Dúvidas sobre sensores de temperatura

Qual a diferença entre termopar e Pt100?+

O termopar gera uma tensão elétrica pela diferença de temperatura entre duas ligas metálicas, sendo indicado para faixas amplas e alta temperatura. A Pt100 mede a variação da resistência do platino e oferece maior precisão e estabilidade em faixas de -200 a 600 °C, sendo preferida em processos críticos e GMP.

Com que frequência devo calibrar sensores de temperatura?+

A periodicidade depende da criticidade do processo e da exigência normativa. Para instrumentos de segurança de caldeiras e vasos NR-13, a calibração deve acompanhar o ciclo de inspeção. Em processos GMP e cadeia do frio, recomenda-se anualmente ou conforme plano de calibração interno.

Vocês fornecem e calibram sensores de temperatura em todo o Brasil?+

Sim. Atendemos indústrias em todas as regiões do país, com deslocamento programado. Entre em contato e agendamos a visita do nosso técnico mais próximo da sua unidade.

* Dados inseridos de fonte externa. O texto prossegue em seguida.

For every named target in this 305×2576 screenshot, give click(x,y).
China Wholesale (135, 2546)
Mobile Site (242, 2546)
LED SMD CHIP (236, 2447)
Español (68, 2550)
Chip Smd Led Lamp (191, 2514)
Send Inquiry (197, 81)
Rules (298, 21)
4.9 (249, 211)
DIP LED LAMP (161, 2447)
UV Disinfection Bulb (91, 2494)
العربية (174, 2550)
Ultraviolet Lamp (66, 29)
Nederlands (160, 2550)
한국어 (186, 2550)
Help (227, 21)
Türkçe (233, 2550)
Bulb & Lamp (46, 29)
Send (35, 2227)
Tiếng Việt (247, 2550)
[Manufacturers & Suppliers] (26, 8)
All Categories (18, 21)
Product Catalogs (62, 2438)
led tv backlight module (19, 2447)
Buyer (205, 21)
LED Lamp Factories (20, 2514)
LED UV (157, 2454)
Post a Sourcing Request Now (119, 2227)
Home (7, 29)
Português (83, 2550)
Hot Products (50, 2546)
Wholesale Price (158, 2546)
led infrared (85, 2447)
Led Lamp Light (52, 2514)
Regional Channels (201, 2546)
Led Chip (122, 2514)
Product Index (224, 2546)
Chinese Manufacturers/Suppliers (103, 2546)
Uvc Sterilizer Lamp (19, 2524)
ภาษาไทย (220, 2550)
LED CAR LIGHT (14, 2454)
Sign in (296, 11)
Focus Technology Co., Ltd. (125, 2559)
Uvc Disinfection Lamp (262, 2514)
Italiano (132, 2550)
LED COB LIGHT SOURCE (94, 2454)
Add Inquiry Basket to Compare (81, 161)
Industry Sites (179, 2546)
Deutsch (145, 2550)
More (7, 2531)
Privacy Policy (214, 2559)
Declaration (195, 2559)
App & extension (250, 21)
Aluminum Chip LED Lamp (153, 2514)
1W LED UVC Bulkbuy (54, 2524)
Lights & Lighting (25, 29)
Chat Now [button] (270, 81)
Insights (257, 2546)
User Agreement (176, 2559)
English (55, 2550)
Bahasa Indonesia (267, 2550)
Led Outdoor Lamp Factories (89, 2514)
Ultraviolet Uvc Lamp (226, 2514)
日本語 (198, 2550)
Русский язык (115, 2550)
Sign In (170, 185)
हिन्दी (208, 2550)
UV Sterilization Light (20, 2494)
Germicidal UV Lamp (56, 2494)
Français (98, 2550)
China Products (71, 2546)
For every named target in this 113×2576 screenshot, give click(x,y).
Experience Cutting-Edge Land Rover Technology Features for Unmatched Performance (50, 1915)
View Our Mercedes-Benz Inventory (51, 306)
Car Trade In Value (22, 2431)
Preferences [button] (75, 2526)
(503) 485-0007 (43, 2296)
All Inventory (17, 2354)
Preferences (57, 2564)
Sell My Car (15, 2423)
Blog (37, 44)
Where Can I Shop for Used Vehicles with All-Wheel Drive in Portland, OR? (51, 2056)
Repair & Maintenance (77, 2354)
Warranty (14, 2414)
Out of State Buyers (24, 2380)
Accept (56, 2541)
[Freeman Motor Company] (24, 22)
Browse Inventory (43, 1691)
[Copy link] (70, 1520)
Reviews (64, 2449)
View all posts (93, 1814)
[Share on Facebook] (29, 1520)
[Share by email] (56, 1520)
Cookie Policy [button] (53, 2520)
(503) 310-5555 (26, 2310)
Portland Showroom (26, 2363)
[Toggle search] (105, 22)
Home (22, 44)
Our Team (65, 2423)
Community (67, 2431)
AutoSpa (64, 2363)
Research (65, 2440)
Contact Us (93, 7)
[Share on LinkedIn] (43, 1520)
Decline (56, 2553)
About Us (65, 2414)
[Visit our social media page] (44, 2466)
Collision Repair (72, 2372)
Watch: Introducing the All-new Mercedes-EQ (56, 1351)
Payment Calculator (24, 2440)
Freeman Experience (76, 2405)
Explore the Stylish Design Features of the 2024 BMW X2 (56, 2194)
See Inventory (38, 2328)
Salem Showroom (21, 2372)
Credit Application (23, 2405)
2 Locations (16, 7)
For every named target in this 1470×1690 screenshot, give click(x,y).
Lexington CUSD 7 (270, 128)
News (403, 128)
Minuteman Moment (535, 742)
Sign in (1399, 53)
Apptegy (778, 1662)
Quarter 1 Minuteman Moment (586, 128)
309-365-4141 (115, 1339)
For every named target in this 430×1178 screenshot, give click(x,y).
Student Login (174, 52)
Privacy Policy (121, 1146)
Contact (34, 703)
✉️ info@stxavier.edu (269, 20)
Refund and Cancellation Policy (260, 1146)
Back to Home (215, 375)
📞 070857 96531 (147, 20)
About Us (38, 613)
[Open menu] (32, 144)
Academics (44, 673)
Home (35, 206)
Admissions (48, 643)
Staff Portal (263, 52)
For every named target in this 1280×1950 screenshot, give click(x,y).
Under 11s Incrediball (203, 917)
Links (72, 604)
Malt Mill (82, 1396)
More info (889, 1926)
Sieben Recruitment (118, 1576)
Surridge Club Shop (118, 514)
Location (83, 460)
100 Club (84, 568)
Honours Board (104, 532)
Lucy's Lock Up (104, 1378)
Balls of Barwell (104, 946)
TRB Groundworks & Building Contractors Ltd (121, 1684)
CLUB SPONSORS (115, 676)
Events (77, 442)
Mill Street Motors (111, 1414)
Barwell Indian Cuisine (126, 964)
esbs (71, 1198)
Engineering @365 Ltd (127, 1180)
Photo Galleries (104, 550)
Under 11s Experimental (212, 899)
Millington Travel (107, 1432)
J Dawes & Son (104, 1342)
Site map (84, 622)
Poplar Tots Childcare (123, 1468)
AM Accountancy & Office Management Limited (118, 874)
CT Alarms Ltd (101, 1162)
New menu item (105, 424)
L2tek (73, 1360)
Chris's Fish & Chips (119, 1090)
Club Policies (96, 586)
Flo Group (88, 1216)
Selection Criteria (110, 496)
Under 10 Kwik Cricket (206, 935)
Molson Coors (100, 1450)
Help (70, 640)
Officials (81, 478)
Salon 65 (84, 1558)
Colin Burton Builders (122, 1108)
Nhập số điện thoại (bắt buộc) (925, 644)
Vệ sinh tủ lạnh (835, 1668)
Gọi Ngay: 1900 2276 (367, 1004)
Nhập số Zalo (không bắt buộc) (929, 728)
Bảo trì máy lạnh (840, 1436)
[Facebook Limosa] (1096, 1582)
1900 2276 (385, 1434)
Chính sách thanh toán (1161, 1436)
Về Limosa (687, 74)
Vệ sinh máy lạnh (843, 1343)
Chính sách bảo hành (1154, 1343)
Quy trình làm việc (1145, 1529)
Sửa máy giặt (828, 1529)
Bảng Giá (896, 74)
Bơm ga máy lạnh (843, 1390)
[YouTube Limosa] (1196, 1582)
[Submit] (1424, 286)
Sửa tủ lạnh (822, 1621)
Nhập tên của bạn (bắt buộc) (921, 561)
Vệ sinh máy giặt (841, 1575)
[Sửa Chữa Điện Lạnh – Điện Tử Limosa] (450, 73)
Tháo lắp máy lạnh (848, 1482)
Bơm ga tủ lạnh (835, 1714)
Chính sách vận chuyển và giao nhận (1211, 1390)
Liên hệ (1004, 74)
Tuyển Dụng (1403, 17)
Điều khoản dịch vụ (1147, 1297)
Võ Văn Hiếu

É possível calibrar o sensor sem desmontá-lo da máquina?+

Sim, quando as condições do processo permitem, realizamos calibração in loco com comparador ou termômetro de referência rastreável. Para ajustes finos ou reparos, recomendamos a remoção do sensor para o laboratório.

O certificado de calibração é aceito pelo INMETRO?+

Emitimos certificados rastreáveis à Rede Brasileira de Calibração (RBC/INMETRO), com identificação do padrão utilizado, incerteza e condições ambientais. Essa rastreabilidade é aceita em auditorias, fiscalizações e certificações.

Como identificar se o termopar ou Pt100 está com defeito?+

Sinais de falha incluem leitura instável, valor fixo em curto-circuito, indicação de temperatura ambiente mesmo no processo quente, ou resistência fora da faixa esperada. Realizamos diagnóstico completo e indicamos reparo, substituição ou recalibração.